Enriched environment after focal cortical ischemia enhances the generation of astroglia and NG2 positive polydendrocytes in adult rat neocortex

Abstract

Environmental enrichment (EE) alleviates sensorimotor deficits after brain infarcts but the cellular correlates are not well-known. This study aimed to test the effects of postischemic EE on neocortical cell genesis. A neocortical infarct was caused by distal ligation of the middle cerebral artery in adult spontaneously hypertensive rats, subsequently housed in standard environment or EE. Bromodeoxyuridine (BrdU) was administered during the first postischemic week to label proliferating cells and BrdU incorporation was quantified 4 weeks later in the periinfarct, ipsilateral medial and contralateral cortex.
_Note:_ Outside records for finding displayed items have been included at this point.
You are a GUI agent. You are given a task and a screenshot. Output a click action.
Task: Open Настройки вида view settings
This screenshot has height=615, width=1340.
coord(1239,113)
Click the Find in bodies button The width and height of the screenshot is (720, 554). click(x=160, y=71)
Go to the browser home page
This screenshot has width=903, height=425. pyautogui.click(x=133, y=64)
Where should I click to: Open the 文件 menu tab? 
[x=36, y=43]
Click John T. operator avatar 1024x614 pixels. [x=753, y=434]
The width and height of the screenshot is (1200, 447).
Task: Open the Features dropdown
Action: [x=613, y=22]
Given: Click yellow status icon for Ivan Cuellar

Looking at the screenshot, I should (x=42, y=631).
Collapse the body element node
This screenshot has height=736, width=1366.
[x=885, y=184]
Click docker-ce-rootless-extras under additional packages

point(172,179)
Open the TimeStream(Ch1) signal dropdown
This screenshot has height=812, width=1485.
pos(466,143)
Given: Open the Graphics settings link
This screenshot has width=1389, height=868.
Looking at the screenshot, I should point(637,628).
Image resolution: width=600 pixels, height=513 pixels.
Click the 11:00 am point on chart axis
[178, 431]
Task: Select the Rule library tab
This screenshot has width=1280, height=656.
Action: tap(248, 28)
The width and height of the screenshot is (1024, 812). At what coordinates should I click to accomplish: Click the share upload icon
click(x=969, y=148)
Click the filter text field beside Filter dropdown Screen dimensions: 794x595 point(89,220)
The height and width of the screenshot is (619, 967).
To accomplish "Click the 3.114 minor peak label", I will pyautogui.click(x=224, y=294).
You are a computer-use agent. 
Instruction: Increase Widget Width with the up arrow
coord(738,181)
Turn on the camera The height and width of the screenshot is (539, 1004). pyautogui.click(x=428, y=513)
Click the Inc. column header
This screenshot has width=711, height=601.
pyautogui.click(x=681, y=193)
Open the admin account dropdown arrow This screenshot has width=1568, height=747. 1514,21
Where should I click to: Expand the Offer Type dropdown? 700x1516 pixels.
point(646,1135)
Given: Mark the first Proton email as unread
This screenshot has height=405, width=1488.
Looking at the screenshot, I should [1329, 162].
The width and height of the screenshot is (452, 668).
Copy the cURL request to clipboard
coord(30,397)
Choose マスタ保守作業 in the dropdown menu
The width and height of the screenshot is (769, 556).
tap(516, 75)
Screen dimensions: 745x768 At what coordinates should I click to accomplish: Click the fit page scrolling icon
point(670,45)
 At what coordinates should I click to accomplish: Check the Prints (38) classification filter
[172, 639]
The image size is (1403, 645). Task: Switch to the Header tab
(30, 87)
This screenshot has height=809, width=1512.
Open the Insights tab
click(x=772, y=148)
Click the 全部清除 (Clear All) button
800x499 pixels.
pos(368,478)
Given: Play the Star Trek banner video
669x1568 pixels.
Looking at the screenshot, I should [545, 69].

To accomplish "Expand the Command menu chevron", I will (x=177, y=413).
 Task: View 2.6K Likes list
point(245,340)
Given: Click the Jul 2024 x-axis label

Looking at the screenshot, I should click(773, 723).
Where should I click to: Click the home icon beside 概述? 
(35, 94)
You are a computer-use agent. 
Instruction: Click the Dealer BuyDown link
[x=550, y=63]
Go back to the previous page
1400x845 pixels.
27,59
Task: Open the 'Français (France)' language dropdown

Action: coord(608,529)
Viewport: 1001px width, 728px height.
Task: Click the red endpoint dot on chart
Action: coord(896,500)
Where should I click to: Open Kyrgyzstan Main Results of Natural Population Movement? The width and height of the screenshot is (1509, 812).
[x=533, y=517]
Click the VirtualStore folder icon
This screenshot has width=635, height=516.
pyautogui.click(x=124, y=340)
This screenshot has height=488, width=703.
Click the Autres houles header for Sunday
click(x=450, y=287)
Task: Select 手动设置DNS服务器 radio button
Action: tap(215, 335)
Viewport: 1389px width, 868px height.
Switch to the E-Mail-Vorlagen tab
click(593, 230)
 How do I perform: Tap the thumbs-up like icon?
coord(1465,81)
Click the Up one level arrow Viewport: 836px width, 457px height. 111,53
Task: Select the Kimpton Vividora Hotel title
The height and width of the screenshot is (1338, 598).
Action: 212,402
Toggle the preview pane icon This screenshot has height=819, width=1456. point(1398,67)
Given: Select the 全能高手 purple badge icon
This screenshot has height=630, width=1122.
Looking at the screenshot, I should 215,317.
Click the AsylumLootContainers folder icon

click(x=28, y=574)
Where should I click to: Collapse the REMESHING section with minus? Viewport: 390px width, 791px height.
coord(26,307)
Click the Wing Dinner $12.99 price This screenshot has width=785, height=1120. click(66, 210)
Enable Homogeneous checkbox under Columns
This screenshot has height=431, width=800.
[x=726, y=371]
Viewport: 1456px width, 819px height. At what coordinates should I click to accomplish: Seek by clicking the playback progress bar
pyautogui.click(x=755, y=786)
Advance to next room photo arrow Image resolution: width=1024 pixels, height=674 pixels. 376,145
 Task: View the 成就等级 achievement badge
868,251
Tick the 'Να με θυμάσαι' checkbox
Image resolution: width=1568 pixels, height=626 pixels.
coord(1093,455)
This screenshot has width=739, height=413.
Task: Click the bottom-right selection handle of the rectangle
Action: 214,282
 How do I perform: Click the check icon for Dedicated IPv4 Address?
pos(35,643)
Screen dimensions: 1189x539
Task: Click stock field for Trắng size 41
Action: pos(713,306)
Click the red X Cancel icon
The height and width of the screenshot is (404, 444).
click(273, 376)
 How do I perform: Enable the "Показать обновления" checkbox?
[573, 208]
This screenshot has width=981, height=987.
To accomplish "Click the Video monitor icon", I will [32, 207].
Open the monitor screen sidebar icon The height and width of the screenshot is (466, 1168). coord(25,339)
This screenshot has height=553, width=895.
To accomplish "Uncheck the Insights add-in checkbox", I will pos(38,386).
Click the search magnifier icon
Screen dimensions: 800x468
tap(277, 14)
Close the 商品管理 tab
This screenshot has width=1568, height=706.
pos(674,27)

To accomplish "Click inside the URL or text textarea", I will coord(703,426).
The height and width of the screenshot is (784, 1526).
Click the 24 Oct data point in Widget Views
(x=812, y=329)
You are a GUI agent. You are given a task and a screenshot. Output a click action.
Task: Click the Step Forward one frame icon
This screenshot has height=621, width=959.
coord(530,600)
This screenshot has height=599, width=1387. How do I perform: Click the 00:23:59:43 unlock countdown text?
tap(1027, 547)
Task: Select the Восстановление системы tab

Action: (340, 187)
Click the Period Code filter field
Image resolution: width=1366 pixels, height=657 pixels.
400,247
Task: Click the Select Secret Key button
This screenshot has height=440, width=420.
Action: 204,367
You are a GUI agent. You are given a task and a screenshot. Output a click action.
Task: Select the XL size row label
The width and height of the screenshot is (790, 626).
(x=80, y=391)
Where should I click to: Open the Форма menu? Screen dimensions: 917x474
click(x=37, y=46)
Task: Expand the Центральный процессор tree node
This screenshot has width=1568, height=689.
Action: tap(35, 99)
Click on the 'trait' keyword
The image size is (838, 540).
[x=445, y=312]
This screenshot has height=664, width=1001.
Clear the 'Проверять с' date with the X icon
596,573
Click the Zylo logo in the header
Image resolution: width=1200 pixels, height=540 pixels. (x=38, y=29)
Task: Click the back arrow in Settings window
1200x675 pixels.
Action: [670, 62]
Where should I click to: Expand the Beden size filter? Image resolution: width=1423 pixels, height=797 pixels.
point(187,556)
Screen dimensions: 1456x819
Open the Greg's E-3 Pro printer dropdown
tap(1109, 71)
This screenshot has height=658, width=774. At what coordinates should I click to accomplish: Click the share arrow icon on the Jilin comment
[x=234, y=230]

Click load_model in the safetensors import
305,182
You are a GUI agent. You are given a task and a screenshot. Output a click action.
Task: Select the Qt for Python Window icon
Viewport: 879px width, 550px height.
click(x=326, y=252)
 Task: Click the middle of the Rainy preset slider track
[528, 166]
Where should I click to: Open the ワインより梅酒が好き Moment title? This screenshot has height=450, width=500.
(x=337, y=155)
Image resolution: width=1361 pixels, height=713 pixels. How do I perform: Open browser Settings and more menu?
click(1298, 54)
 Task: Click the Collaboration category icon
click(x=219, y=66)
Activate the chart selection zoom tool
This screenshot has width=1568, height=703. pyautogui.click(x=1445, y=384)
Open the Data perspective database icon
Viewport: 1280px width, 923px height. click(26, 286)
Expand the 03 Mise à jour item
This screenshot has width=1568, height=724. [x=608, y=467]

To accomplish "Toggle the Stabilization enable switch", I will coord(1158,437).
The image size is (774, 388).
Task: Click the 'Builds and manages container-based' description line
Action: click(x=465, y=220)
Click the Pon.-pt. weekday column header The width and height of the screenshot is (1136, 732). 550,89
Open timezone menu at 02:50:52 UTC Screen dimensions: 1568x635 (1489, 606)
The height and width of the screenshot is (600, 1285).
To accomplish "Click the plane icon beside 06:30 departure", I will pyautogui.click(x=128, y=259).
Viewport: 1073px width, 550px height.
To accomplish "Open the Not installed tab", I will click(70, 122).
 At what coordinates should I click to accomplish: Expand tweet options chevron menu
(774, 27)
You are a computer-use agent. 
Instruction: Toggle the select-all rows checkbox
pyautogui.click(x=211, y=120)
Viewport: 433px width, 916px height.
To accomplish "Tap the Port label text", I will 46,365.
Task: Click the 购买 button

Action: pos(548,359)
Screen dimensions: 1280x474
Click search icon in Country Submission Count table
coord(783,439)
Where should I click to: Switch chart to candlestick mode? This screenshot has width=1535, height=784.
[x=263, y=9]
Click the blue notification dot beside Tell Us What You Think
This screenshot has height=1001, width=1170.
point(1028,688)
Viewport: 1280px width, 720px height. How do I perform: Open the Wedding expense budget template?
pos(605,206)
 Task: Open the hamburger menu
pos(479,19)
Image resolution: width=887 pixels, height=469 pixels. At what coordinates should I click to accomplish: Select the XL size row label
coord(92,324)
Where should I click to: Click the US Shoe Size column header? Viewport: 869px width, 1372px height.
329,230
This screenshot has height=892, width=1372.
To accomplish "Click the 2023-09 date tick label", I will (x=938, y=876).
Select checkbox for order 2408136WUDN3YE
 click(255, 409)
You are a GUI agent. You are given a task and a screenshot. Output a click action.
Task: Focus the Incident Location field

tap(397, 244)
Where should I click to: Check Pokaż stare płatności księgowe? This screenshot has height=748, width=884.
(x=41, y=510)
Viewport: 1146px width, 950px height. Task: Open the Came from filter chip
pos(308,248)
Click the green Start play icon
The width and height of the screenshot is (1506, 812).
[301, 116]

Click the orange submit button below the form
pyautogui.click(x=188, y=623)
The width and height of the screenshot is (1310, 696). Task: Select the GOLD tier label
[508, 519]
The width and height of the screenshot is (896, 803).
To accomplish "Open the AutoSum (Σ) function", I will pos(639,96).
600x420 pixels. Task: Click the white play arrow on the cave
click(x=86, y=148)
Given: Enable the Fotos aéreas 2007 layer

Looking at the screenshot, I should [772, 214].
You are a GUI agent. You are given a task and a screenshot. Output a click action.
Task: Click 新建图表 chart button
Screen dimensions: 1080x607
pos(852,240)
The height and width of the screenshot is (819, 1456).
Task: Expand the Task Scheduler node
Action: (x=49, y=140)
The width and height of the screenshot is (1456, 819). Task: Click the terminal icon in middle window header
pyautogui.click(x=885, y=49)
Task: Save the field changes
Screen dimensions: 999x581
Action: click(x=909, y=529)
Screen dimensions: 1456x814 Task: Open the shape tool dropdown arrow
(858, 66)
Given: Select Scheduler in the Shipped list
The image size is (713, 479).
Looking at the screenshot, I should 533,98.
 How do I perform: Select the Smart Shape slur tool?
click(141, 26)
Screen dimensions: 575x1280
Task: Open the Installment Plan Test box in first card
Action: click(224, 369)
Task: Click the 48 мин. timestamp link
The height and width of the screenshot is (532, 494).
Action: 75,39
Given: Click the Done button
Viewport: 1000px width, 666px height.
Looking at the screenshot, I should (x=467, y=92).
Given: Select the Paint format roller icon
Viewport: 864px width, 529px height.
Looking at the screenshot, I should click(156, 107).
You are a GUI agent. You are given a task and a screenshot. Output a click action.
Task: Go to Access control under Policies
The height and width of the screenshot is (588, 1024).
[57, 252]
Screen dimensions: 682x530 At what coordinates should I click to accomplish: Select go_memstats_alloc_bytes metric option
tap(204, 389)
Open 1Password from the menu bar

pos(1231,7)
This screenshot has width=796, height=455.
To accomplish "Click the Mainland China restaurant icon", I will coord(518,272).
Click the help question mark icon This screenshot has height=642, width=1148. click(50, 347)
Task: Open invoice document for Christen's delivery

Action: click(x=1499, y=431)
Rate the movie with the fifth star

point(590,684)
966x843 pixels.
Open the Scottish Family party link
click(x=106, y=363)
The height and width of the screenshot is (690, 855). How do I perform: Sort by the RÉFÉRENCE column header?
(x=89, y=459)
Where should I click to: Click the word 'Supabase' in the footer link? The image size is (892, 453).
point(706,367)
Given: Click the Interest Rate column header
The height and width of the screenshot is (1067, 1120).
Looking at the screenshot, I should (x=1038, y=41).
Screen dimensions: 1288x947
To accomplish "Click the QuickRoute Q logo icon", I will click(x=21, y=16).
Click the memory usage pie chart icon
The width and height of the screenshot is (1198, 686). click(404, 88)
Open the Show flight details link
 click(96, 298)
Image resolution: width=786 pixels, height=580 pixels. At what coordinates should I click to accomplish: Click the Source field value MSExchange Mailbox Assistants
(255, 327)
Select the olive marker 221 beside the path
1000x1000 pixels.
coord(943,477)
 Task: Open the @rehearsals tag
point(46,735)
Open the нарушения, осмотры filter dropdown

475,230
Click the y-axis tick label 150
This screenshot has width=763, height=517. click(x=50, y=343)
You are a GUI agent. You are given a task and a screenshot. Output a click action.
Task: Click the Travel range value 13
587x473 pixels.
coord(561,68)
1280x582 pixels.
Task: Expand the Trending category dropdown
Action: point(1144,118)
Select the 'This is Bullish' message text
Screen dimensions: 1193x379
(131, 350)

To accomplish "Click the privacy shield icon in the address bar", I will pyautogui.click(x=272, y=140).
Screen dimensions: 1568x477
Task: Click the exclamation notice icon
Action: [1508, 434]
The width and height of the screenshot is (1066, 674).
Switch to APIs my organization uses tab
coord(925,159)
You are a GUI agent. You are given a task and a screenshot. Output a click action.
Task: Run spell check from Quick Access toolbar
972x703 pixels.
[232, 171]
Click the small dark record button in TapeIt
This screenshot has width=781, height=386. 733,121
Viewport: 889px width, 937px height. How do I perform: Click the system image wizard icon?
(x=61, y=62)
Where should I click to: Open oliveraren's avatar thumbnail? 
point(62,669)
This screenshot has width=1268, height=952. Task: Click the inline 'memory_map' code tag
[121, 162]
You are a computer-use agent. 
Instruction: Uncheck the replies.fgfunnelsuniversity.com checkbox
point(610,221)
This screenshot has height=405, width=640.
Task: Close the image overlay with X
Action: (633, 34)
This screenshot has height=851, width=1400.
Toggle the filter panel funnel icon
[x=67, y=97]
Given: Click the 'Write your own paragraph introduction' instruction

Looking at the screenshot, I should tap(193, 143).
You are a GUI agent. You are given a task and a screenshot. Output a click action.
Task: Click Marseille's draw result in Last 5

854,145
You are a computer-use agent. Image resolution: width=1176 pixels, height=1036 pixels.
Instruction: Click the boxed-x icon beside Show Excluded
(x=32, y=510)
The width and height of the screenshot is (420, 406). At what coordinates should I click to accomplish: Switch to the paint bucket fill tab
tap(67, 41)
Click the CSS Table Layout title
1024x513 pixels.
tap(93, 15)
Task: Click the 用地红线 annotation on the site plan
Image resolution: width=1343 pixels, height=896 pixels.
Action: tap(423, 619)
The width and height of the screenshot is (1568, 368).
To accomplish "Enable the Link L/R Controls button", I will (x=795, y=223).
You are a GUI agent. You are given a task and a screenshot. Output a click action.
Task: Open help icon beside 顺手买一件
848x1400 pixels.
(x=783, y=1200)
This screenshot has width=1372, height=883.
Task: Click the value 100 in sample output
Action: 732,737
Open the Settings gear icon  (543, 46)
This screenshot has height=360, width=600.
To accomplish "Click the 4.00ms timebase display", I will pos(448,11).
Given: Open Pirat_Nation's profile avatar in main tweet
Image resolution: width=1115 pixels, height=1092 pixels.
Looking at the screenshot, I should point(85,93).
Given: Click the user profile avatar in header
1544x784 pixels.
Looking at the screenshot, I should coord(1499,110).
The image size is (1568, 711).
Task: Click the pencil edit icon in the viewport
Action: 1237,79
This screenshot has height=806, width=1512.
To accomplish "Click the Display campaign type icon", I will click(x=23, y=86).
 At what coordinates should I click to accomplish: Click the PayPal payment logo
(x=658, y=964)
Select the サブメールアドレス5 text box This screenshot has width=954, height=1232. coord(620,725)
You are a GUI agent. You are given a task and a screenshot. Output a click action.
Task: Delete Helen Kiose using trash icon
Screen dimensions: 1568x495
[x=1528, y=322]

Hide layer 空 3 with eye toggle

Immunohistochemistry and confocal microscopy were used to analyze co-localization of BrdU with neuronal (calbindin D28k, calretinin, parvalbumin, glutamic acid decarboxylase, tyrosine hydroxylase), astrocytic (glial fibrillary acidic protein, glutamine synthetase, vimentin, nestin), microglia/macrophage (CD11b/Ox-42, CD68/ED-1), oligodendrocyte progenitor/polydendrocyte (NG2, platelet-derived growth factor alpha receptor) or mature oligodendrocyte (myelin basic protein) markers. BrdU positive cells were increased in all analyzed cortical regions in stroke EE rats compared with stroke standard environment rats. Newly born cells in the periinfarct cortex were mostly reactive astroglia. Occasionally, BrdU positive cells in the periinfarct cortex that were negative for glial or microglia/macrophage markers co-expressed markers typical for interneurons but did not express appropriate functional markers. The majority of BrdU positive cells in intact cortical regions, ipsi- and contralaterally, were identified as NG2 positive polydendrocytes. Perineuronally situated newly born cells and polydendrocytes were found to be brain-derived neurotrophic factor immunoreactive. In conclusion, EE enhanced newborn glial scar astroglia and NG2+ polydendrocytes in the postischemic neocortex which might be beneficial for brain repair and poststroke plasticity.